Exercise aim: Could you extract every entry below and reproduce it exactly?

Pixel coordinate grounding data
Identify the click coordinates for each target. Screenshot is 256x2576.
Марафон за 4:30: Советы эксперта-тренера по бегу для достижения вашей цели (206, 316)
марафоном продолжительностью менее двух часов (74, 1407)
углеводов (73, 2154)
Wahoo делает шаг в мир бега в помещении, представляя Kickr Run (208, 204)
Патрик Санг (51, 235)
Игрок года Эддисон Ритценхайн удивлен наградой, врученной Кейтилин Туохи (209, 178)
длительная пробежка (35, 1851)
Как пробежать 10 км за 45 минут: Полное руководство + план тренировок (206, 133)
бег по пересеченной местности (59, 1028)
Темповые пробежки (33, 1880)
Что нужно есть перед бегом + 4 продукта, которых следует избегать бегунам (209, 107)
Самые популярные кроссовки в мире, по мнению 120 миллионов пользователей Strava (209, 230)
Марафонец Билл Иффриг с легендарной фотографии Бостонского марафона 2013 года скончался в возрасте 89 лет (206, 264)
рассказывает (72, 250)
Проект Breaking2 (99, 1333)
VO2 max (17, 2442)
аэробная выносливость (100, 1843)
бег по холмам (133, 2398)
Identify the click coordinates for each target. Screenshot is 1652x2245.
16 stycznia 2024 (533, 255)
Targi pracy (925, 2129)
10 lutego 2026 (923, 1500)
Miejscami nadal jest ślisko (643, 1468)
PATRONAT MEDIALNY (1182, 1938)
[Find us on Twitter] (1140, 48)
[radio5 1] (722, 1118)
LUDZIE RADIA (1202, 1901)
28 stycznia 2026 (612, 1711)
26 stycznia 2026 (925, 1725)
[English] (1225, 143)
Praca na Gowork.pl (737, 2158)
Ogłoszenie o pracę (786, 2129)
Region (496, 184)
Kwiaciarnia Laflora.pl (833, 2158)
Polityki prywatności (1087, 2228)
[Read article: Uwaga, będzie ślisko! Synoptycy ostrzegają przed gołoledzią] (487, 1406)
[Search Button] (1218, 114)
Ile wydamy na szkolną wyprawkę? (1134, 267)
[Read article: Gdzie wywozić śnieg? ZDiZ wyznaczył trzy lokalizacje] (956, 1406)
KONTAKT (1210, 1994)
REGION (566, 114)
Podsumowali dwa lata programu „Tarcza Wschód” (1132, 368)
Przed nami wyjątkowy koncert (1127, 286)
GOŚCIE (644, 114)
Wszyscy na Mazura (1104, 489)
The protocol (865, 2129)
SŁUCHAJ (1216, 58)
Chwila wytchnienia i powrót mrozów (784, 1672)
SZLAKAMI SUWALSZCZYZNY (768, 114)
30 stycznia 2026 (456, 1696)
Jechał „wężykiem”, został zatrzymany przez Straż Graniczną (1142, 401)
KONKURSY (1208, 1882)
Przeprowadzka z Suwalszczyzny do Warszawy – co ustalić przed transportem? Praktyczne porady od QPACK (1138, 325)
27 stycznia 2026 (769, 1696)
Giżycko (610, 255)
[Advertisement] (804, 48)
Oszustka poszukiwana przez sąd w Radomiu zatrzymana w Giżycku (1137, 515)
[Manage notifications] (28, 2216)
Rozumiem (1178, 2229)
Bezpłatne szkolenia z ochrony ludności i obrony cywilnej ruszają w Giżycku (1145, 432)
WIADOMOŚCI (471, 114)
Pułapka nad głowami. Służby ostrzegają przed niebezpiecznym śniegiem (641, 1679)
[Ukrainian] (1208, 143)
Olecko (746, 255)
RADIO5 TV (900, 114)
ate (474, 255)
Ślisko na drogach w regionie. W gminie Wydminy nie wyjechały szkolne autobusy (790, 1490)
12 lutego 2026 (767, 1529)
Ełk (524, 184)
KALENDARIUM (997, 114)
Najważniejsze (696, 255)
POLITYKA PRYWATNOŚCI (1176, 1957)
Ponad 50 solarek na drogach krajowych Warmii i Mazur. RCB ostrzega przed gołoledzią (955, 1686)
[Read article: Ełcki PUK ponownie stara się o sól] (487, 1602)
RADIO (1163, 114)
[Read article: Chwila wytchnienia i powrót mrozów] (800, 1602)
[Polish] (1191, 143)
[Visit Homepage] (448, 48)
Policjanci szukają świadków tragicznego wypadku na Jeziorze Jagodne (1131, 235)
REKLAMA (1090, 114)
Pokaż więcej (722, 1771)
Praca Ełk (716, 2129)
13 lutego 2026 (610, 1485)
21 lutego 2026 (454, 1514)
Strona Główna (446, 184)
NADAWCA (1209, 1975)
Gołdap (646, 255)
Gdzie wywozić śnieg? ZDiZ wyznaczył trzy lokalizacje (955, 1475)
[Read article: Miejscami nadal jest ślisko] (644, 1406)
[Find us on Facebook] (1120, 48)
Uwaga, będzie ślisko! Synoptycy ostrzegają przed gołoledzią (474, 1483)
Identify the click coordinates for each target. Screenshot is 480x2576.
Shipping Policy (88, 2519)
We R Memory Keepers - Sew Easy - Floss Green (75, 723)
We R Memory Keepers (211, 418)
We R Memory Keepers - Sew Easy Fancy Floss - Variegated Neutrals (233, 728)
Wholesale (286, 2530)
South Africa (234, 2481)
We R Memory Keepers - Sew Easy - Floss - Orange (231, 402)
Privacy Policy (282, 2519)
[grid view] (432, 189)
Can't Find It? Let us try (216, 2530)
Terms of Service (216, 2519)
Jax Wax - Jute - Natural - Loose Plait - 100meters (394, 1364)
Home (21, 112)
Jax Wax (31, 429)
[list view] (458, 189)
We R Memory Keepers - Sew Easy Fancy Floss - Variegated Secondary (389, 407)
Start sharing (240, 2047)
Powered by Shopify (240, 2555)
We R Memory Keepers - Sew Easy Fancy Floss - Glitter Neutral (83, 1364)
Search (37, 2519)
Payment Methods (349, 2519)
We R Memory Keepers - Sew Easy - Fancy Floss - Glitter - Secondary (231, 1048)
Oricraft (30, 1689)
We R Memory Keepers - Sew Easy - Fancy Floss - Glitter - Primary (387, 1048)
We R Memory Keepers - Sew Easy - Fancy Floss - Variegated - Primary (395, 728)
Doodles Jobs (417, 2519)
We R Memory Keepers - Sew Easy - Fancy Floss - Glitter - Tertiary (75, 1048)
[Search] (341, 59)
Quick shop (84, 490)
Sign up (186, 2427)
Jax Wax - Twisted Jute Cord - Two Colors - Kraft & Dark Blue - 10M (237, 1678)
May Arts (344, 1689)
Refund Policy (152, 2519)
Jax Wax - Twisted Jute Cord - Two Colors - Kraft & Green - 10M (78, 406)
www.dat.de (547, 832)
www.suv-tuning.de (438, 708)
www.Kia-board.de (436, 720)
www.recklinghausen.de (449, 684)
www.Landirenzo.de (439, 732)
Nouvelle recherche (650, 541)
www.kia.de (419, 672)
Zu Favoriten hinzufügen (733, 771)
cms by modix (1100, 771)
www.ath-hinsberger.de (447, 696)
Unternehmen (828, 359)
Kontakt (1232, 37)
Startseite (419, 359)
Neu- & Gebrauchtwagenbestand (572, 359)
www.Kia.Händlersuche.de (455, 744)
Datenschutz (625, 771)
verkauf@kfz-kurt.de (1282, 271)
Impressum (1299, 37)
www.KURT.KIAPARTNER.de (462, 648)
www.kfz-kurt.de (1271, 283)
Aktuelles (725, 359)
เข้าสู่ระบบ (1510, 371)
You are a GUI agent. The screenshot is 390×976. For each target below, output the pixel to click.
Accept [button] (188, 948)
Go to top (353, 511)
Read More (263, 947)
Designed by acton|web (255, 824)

Answer to this problem:
Identify the click coordinates for each target. Screenshot is 256x2576.
Марафон за 4:30: Советы эксперта-тренера по бегу для достижения вашей цели (206, 316)
марафоном продолжительностью менее двух часов (74, 1407)
углеводов (73, 2154)
Wahoo делает шаг в мир бега в помещении, представляя Kickr Run (208, 204)
Патрик Санг (51, 235)
Игрок года Эддисон Ритценхайн удивлен наградой, врученной Кейтилин Туохи (209, 178)
длительная пробежка (35, 1851)
Как пробежать 10 км за 45 минут: Полное руководство + план тренировок (206, 133)
бег по пересеченной местности (59, 1028)
Темповые пробежки (33, 1880)
Что нужно есть перед бегом + 4 продукта, которых следует избегать бегунам (209, 107)
Самые популярные кроссовки в мире, по мнению 120 миллионов пользователей Strava (209, 230)
Марафонец Билл Иффриг с легендарной фотографии Бостонского марафона 2013 года скончался в возрасте 89 лет (206, 264)
рассказывает (72, 250)
Проект Breaking2 (99, 1333)
VO2 max (17, 2442)
аэробная выносливость (100, 1843)
бег по холмам (133, 2398)
Identify the click coordinates for each target. Screenshot is 1652x2245.
16 stycznia 2024 (533, 255)
Targi pracy (925, 2129)
10 lutego 2026 (923, 1500)
Miejscami nadal jest ślisko (643, 1468)
PATRONAT MEDIALNY (1182, 1938)
[Find us on Twitter] (1140, 48)
[radio5 1] (722, 1118)
LUDZIE RADIA (1202, 1901)
28 stycznia 2026 (612, 1711)
26 stycznia 2026 (925, 1725)
[English] (1225, 143)
Praca na Gowork.pl (737, 2158)
Ogłoszenie o pracę (786, 2129)
Region (496, 184)
Kwiaciarnia Laflora.pl (833, 2158)
Polityki prywatności (1087, 2228)
[Read article: Uwaga, będzie ślisko! Synoptycy ostrzegają przed gołoledzią] (487, 1406)
[Search Button] (1218, 114)
Ile wydamy na szkolną wyprawkę? (1134, 267)
[Read article: Gdzie wywozić śnieg? ZDiZ wyznaczył trzy lokalizacje] (956, 1406)
KONTAKT (1210, 1994)
REGION (566, 114)
Podsumowali dwa lata programu „Tarcza Wschód” (1132, 368)
Przed nami wyjątkowy koncert (1127, 286)
GOŚCIE (644, 114)
Wszyscy na Mazura (1104, 489)
The protocol (865, 2129)
SŁUCHAJ (1216, 58)
Chwila wytchnienia i powrót mrozów (784, 1672)
SZLAKAMI SUWALSZCZYZNY (768, 114)
30 stycznia 2026 (456, 1696)
Jechał „wężykiem”, został zatrzymany przez Straż Graniczną (1142, 401)
KONKURSY (1208, 1882)
Przeprowadzka z Suwalszczyzny do Warszawy – co ustalić przed transportem? Praktyczne porady od QPACK (1138, 325)
27 stycznia 2026 (769, 1696)
Giżycko (610, 255)
[Advertisement] (804, 48)
Oszustka poszukiwana przez sąd w Radomiu zatrzymana w Giżycku (1137, 515)
[Manage notifications] (28, 2216)
Rozumiem (1178, 2229)
Bezpłatne szkolenia z ochrony ludności i obrony cywilnej ruszają w Giżycku (1145, 432)
WIADOMOŚCI (471, 114)
Pułapka nad głowami. Służby ostrzegają przed niebezpiecznym śniegiem (641, 1679)
[Ukrainian] (1208, 143)
Olecko (746, 255)
RADIO5 TV (900, 114)
ate (474, 255)
Ślisko na drogach w regionie. W gminie Wydminy nie wyjechały szkolne autobusy (790, 1490)
12 lutego 2026 (767, 1529)
Ełk (524, 184)
KALENDARIUM (997, 114)
Najważniejsze (696, 255)
POLITYKA PRYWATNOŚCI (1176, 1957)
Ponad 50 solarek na drogach krajowych Warmii i Mazur. RCB ostrzega przed gołoledzią (955, 1686)
[Read article: Ełcki PUK ponownie stara się o sól] (487, 1602)
RADIO (1163, 114)
[Read article: Chwila wytchnienia i powrót mrozów] (800, 1602)
[Polish] (1191, 143)
[Visit Homepage] (448, 48)
Policjanci szukają świadków tragicznego wypadku na Jeziorze Jagodne (1131, 235)
REKLAMA (1090, 114)
Pokaż więcej (722, 1771)
Praca Ełk (716, 2129)
13 lutego 2026 (610, 1485)
21 lutego 2026 (454, 1514)
Strona Główna (446, 184)
NADAWCA (1209, 1975)
Gołdap (646, 255)
Gdzie wywozić śnieg? ZDiZ wyznaczył trzy lokalizacje (955, 1475)
[Read article: Miejscami nadal jest ślisko] (644, 1406)
[Find us on Facebook] (1120, 48)
Uwaga, będzie ślisko! Synoptycy ostrzegają przed gołoledzią (474, 1483)
Identify the click coordinates for each target. Screenshot is 480x2576.
Shipping Policy (88, 2519)
We R Memory Keepers - Sew Easy - Floss Green (75, 723)
We R Memory Keepers (211, 418)
We R Memory Keepers - Sew Easy Fancy Floss - Variegated Neutrals (233, 728)
Wholesale (286, 2530)
South Africa (234, 2481)
We R Memory Keepers - Sew Easy - Floss - Orange (231, 402)
Privacy Policy (282, 2519)
[grid view] (432, 189)
Can't Find It? Let us try (216, 2530)
Terms of Service (216, 2519)
Jax Wax - Jute - Natural - Loose Plait - 100meters (394, 1364)
Home (21, 112)
Jax Wax (31, 429)
[list view] (458, 189)
We R Memory Keepers - Sew Easy Fancy Floss - Variegated Secondary (389, 407)
Start sharing (240, 2047)
Powered by Shopify (240, 2555)
We R Memory Keepers - Sew Easy Fancy Floss - Glitter Neutral (83, 1364)
Search (37, 2519)
Payment Methods (349, 2519)
We R Memory Keepers - Sew Easy - Fancy Floss - Glitter - Secondary (231, 1048)
Oricraft (30, 1689)
We R Memory Keepers - Sew Easy - Fancy Floss - Glitter - Primary (387, 1048)
We R Memory Keepers - Sew Easy - Fancy Floss - Variegated - Primary (395, 728)
Doodles Jobs (417, 2519)
We R Memory Keepers - Sew Easy - Fancy Floss - Glitter - Tertiary (75, 1048)
[Search] (341, 59)
Quick shop (84, 490)
Sign up (186, 2427)
Jax Wax - Twisted Jute Cord - Two Colors - Kraft & Dark Blue - 10M (237, 1678)
May Arts (344, 1689)
Refund Policy (152, 2519)
Jax Wax - Twisted Jute Cord - Two Colors - Kraft & Green - 10M (78, 406)
www.dat.de (547, 832)
www.suv-tuning.de (438, 708)
www.Kia-board.de (436, 720)
www.recklinghausen.de (449, 684)
www.Landirenzo.de (439, 732)
Nouvelle recherche (650, 541)
www.kia.de (419, 672)
Zu Favoriten hinzufügen (733, 771)
cms by modix (1100, 771)
www.ath-hinsberger.de (447, 696)
Unternehmen (828, 359)
Kontakt (1232, 37)
Startseite (419, 359)
Neu- & Gebrauchtwagenbestand (572, 359)
www.Kia.Händlersuche.de (455, 744)
Datenschutz (625, 771)
verkauf@kfz-kurt.de (1282, 271)
Impressum (1299, 37)
www.KURT.KIAPARTNER.de (462, 648)
www.kfz-kurt.de (1271, 283)
Aktuelles (725, 359)
เข้าสู่ระบบ (1510, 371)
You are a GUI agent. The screenshot is 390×976. For each target below, output the pixel to click.
Accept [button] (188, 948)
Go to top (353, 511)
Read More (263, 947)
Designed by acton|web (255, 824)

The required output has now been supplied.